-- BEGIN Records for processing --

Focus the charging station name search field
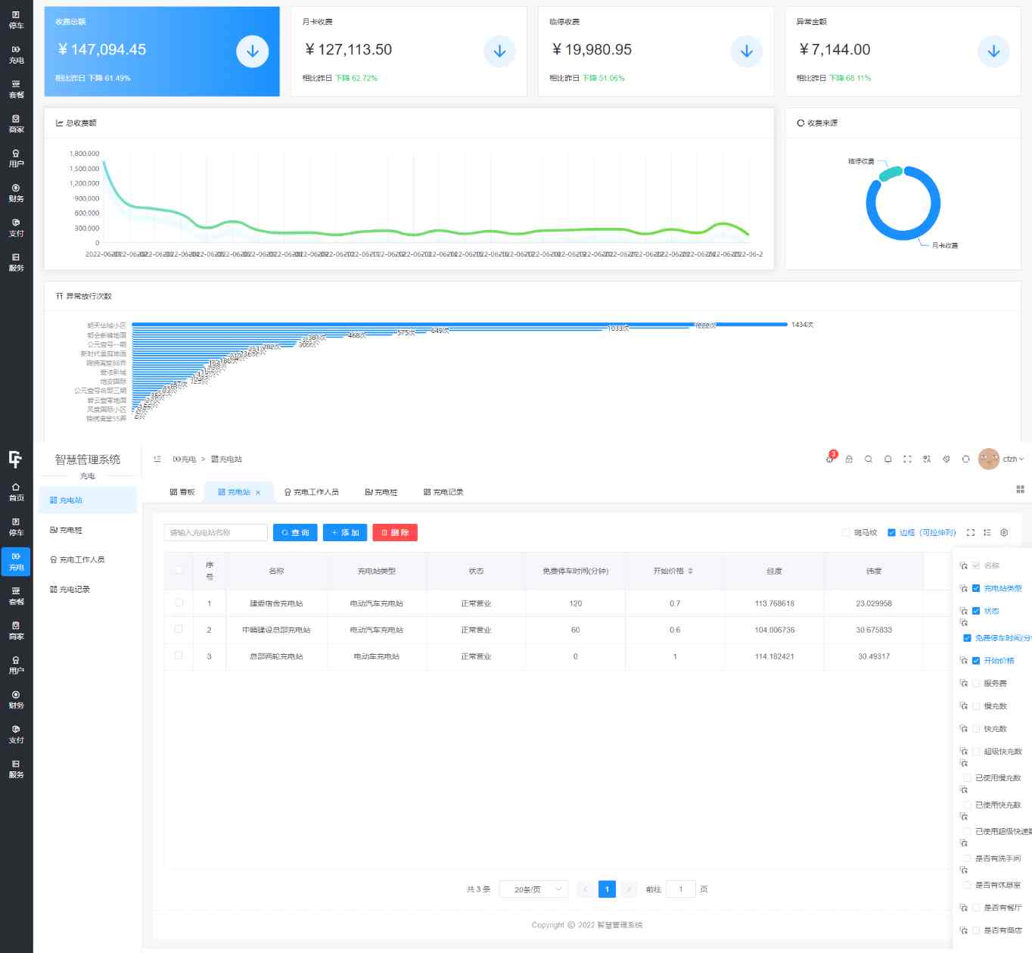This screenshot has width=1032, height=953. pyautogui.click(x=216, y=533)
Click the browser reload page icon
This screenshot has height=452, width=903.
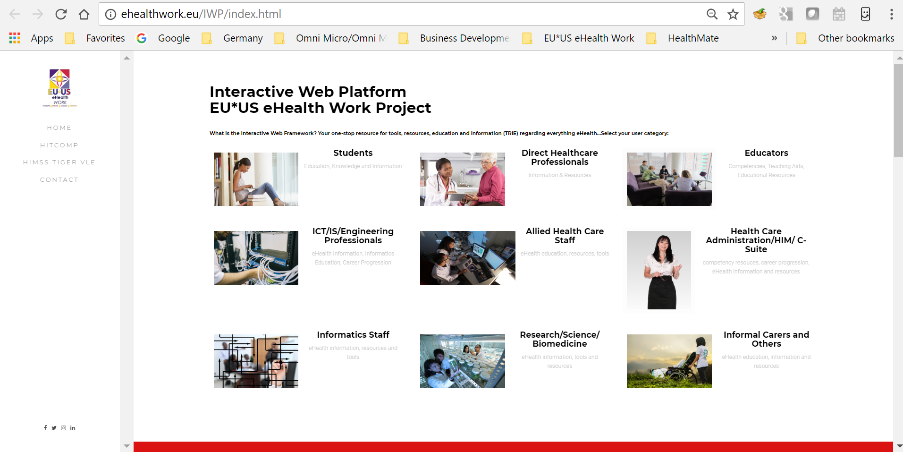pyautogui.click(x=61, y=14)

-- END Records for processing --
-- BEGIN Records for processing --

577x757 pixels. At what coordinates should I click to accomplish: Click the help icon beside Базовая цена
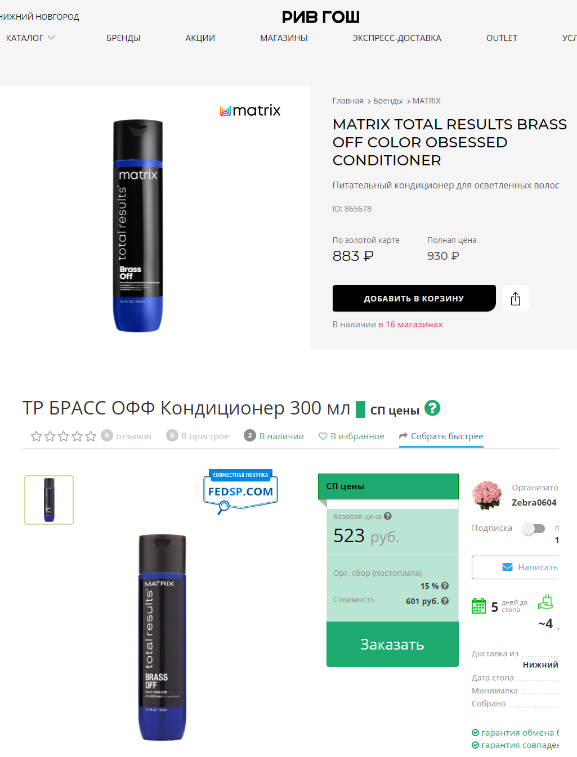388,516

-- END Records for processing --

- Task objective -
Please copy out the part that opens with the line containing "Focus the charging station name search field" and closes with the line containing "pyautogui.click(x=61, y=14)", including both of those lines. Leave the pictures out of your copy.

- Correct result -
Focus the charging station name search field
This screenshot has width=1032, height=953. pyautogui.click(x=216, y=533)
Click the browser reload page icon
This screenshot has height=452, width=903.
pyautogui.click(x=61, y=14)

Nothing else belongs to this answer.